Take the lines below from the one with "Click the 进球 goals scored column header" through the one with "1280x720 pixels." and retype them exactly. Include nothing else, and no pictures.

Dataset records

────

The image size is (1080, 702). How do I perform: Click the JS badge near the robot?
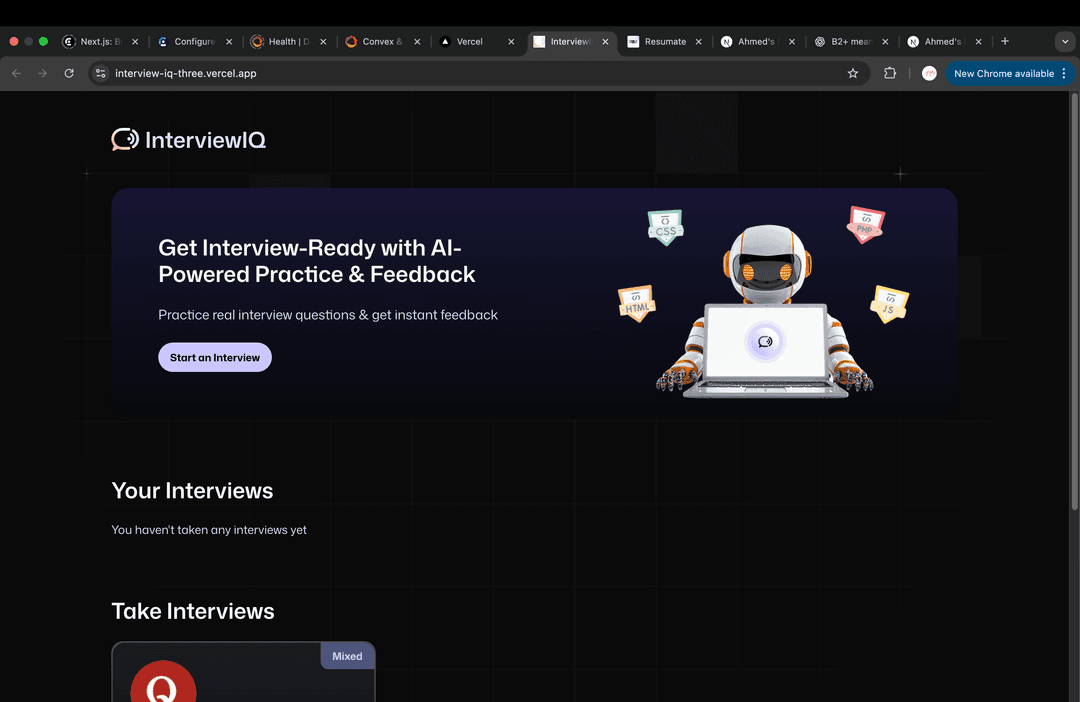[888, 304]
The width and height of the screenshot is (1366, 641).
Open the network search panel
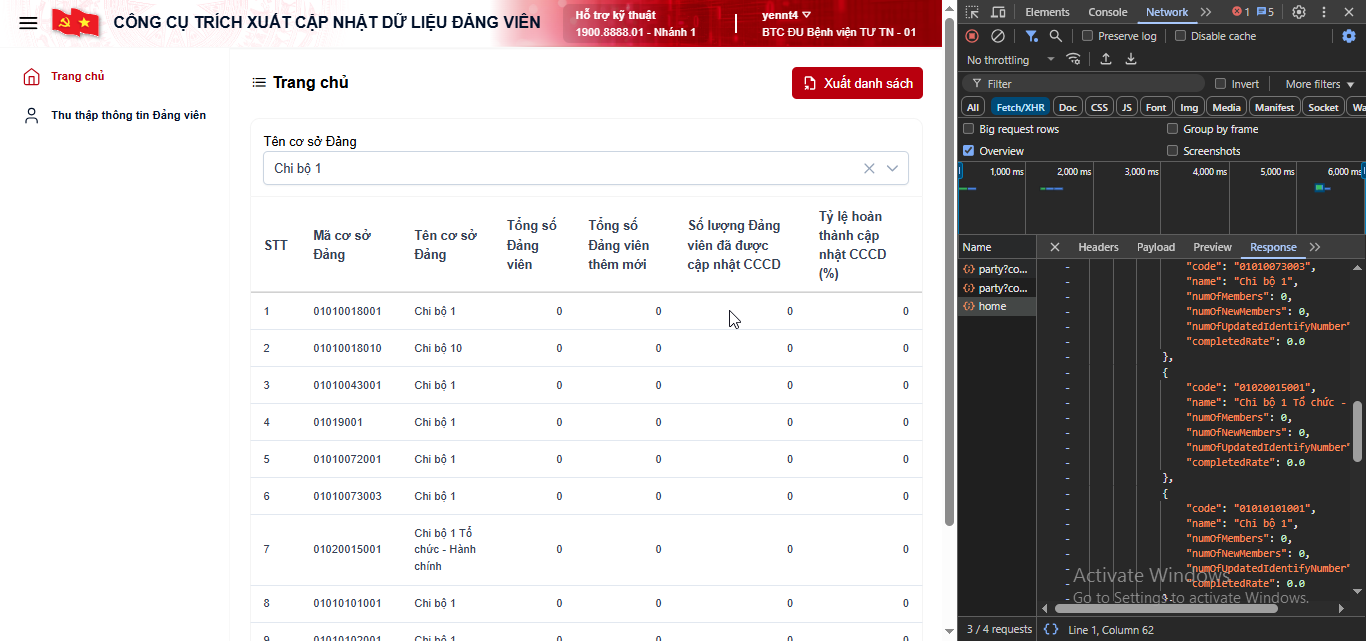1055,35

────

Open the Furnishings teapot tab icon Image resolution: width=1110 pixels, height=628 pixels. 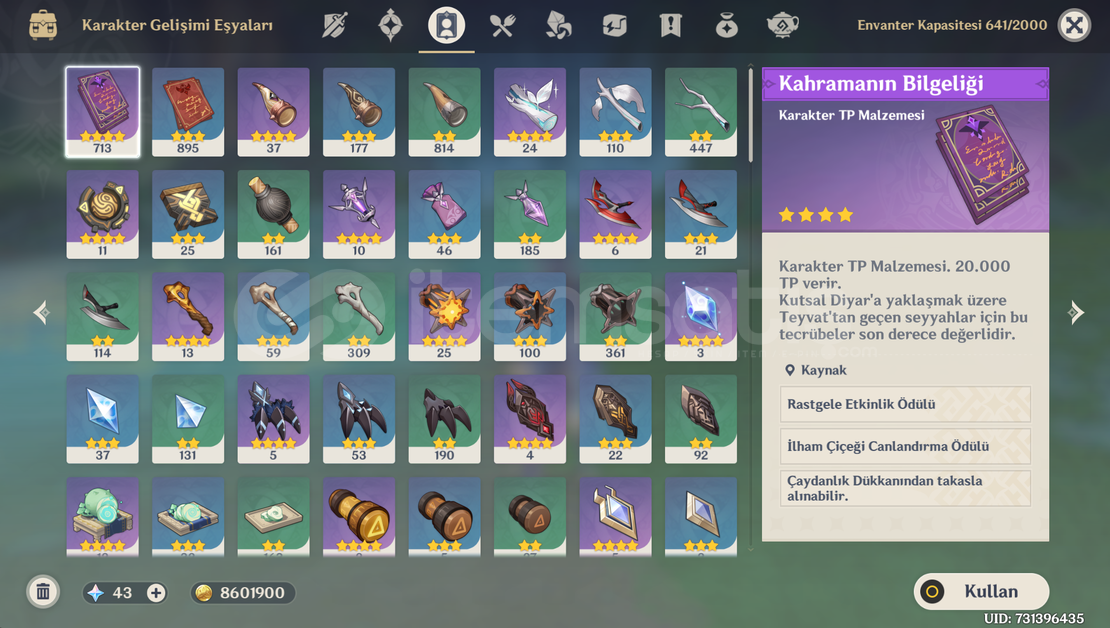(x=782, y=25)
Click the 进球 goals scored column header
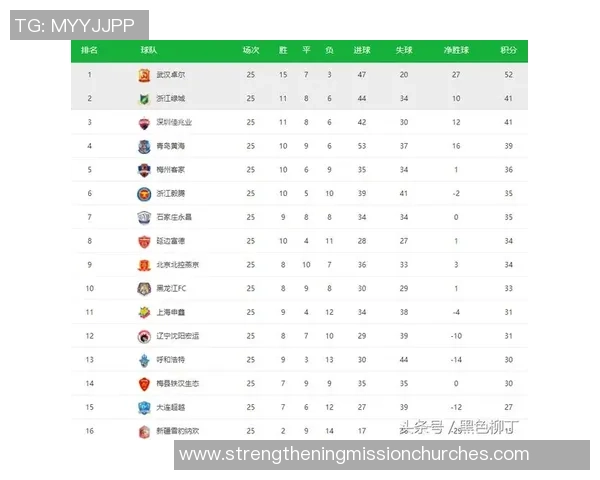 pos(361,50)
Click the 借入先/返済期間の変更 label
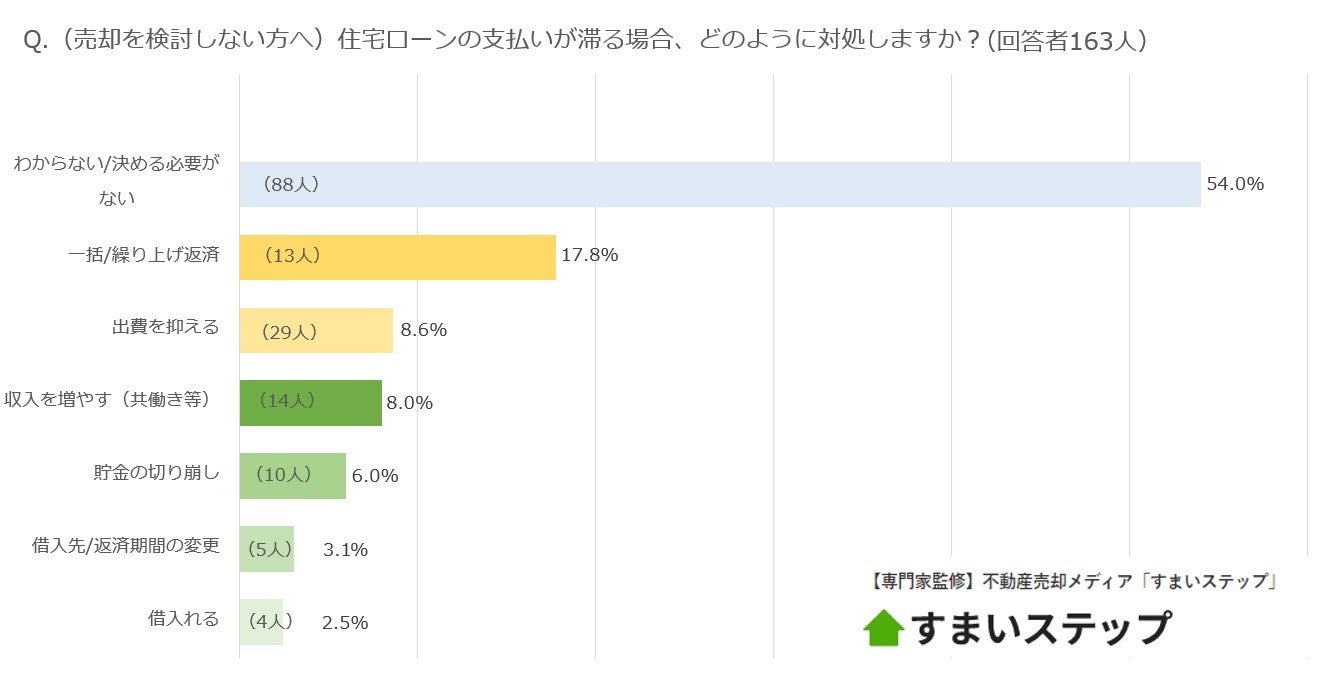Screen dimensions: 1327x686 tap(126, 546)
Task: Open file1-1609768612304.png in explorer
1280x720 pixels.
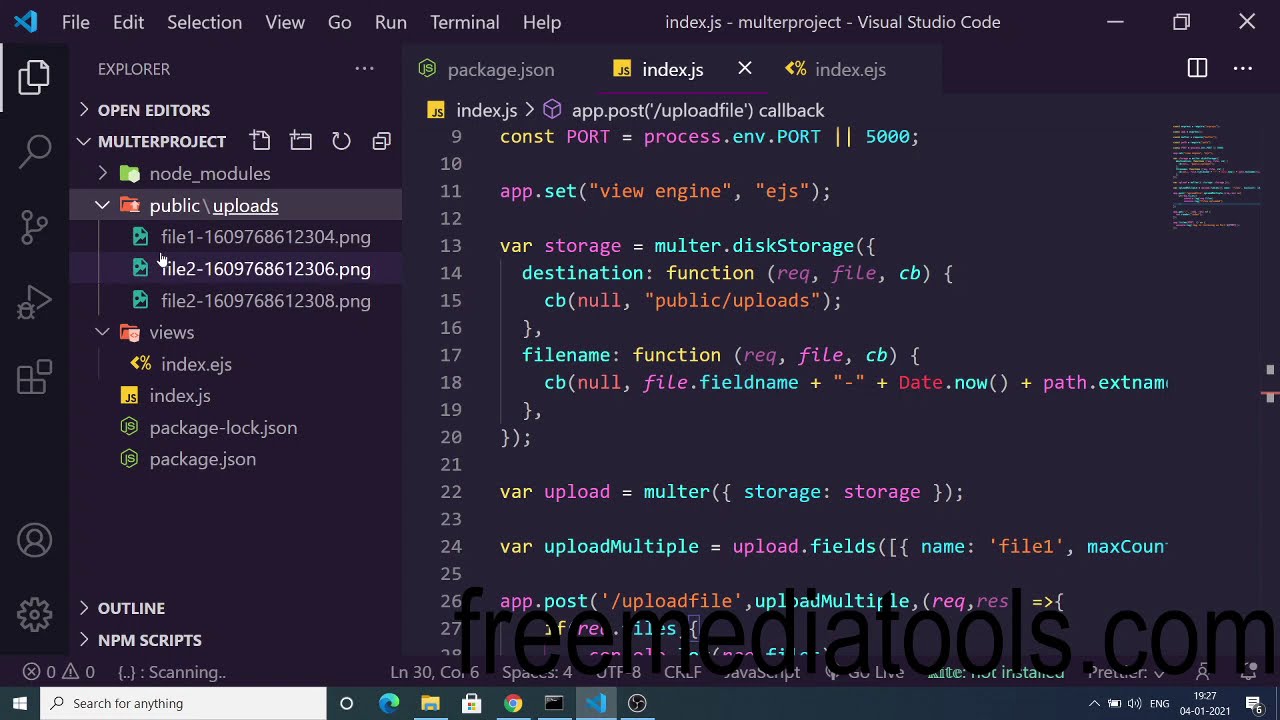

────

Task output:
Click the 进球 goals scored column header
 pos(361,50)
Click the 借入先/返済期間の変更 label
Screen dimensions: 1327x686 tap(126, 546)
Task: Open file1-1609768612304.png in explorer
1280x720 pixels.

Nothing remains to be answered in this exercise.